Con regularidad se registran peleas e insultos entre conocidos, incluso entre familias y amigos. Las personas admiten que la crisis hídrica –con todo lo que implica– les hace sentir pena, rabia, tristeza, mal humor, decepción, cansancio, impotencia, estrés y angustia, sentimientos que trasmiten a los demás y cuyas actuaciones –que se alimentan de estos– ocasionan problemas con quienes los rodean.

«Buscamos agua en un pozo artesanal que está en la orilla del Lago de Maracaibo y como el agua es salada tengo comezón y salpullido. No lo aguanto más”.

Las tesis de las personas en la calle son corroboradas por la psicóloga Wilmari Chacín, quien argumenta que experimentan toda esta carga emocional, porque se ven obligadas a tener que buscar agua por sus propios medios o pagar por ello. “Obtener el recurso hídrico les genera ansiedad, porque lo desean y necesitan ya. Sienten incertidumbre y temor porque existe la duda de no saber si la conseguirán o no, y al ver que sus necesidades no pueden esperar, sienten un resentimiento localizado, responsabilizando a un grupo, alguien en particular o generalizando”.

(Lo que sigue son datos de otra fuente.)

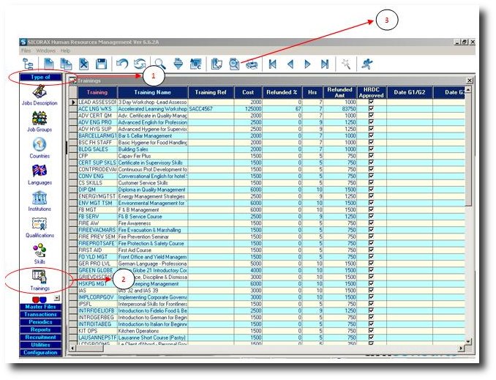
Task: Click the Training Name column header
Action: pyautogui.click(x=152, y=92)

Cuando logran obtener el agua los niveles de ansias disminuyen, pero no demasiado porque su psiquismo determina que es una respuesta temporal, es decir, obtienen cierta calma por pocos días, sin que disminuya el resentimiento y la molestia hacia los responsables. La situación puede hacerlos sentir débiles y vulnerables -generalmente evitan y huyen de estos escenarios, sin embargo, aquí no tienen opción-, mientras que otros tienen un mayor manejo y contención de la emocionalidad, aunque no los hace inmunes.

El poder de la mente

Las emociones negativas ocasionan un efecto e impacto en el cuerpo cuyos síntomas varían desde fatigas, dolores de cabeza y musculares, y presión en la espalda, hasta enfermedades crónicas como cáncer o tumoraciones que, según estudios, están asociados con la no exteriorización de la ira, detalla la especialista.

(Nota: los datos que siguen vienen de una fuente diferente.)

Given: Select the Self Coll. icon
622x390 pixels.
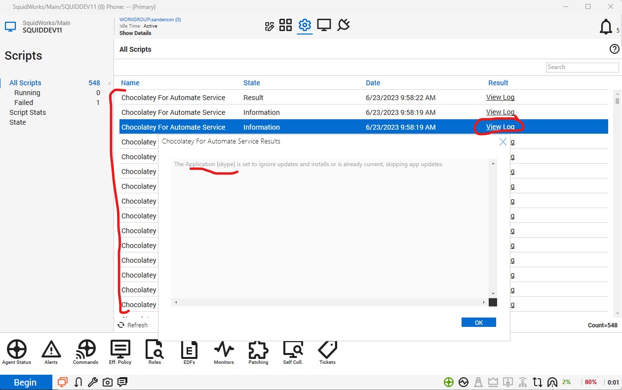Looking at the screenshot, I should [293, 351].
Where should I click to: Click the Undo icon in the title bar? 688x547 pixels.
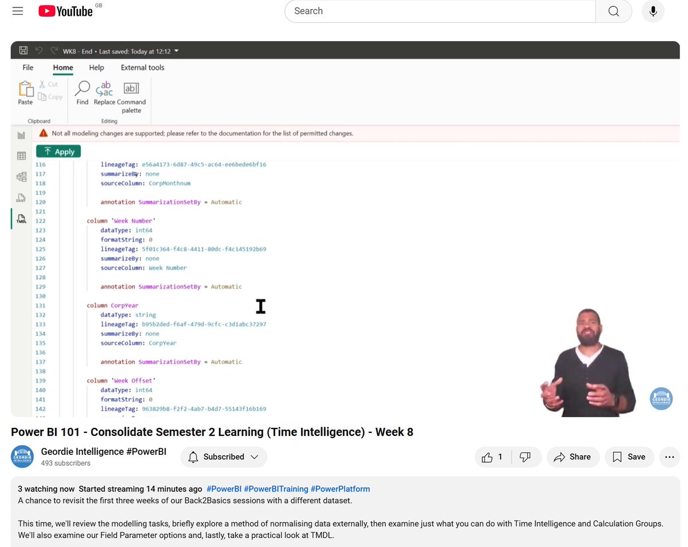38,50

Los niños al ver a sus padres con la diversidad de emocionalidad y relacionarse inmersos en ella o no expresarla, además de vivenciar las preocupaciones, comienzan a experimentar ese “coctel explosivo” y asumen roles que delegan sus padres para huir de los sentimientos de vulnerabilidad y debilidad.

“Se ven obligados a hacer algo que no quieren ni les corresponde, situación que afecta aún más su proceso social y emocional que está en pleno desarrollo. Para paliar alguno de estos problemas es necesario buscar acuerdo entre los vecinos, hacer encuentros para escuchar las opiniones y generar alternativas para que las personas no estén en padecimientos continuos”, sentenció.

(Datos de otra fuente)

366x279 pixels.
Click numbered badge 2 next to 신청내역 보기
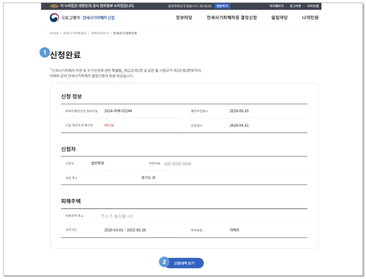pos(163,263)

En su ínterin, la ciudadanía lucha por sobrevivir mientras pegan su boca a la manguera de las bombas para cebarlas, comparten el agua en sus comunidades, corren el riesgo de electrocutarse por colocar los cables sobre los charcos de agua, la buscan a distancias “criminales” y sus derechos humanos son vulnerados uno a uno por el estado venezolano.